• _What you will do_
Return the lines below that contain the word "computer".

━━━ Provided data

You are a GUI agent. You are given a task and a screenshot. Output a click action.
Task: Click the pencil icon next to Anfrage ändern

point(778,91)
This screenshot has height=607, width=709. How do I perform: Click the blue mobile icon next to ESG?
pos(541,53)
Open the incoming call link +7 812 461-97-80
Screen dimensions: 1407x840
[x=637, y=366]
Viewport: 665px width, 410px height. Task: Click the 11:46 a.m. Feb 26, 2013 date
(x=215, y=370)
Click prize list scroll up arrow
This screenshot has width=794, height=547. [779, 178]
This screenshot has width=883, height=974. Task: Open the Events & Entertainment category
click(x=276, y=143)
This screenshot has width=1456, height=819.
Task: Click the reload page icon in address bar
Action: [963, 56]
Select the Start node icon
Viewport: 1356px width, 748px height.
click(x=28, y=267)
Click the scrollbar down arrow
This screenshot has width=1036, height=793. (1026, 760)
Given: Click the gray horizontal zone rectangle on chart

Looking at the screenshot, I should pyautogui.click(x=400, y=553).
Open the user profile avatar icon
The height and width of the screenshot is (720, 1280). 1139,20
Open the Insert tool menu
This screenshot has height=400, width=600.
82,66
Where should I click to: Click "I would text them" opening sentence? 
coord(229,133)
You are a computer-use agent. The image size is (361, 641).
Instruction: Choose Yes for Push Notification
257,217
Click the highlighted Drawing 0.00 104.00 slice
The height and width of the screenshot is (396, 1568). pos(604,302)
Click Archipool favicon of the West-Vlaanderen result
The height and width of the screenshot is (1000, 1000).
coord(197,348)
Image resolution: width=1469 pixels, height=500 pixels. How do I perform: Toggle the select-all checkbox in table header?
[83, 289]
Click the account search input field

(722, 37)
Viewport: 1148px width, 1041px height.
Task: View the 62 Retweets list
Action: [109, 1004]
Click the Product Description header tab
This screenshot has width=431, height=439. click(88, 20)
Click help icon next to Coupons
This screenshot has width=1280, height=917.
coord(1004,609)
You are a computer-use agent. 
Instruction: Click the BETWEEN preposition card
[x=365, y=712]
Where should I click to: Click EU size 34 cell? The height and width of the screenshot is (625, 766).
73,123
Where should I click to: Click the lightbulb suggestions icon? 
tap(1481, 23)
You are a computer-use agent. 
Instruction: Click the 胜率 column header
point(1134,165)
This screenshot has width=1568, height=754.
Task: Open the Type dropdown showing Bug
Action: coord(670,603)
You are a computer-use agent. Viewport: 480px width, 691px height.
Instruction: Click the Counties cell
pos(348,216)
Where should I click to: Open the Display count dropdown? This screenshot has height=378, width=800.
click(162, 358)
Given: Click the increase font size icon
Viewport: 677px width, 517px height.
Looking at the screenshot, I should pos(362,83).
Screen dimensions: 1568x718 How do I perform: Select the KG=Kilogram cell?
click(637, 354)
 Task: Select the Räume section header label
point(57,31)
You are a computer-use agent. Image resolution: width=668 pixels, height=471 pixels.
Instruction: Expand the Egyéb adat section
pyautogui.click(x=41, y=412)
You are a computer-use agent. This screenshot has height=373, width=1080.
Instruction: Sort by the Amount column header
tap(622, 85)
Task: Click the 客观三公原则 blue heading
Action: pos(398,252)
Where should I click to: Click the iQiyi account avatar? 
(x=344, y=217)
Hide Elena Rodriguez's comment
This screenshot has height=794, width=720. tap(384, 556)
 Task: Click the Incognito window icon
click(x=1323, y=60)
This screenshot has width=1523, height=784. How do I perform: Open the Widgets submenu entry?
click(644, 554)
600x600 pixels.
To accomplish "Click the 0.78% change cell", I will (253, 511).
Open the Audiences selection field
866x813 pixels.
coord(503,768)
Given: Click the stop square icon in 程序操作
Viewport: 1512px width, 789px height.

━━━━━━

• _Problem solution_
You are a computer-use agent. The image size is (361, 641).
You are a computer-use agent. 
You are a computer-use agent. 
You are a computer-use agent. Viewport: 480px width, 691px height.
You are a computer-use agent. Image resolution: width=668 pixels, height=471 pixels.
You are a computer-use agent. This screenshot has height=373, width=1080.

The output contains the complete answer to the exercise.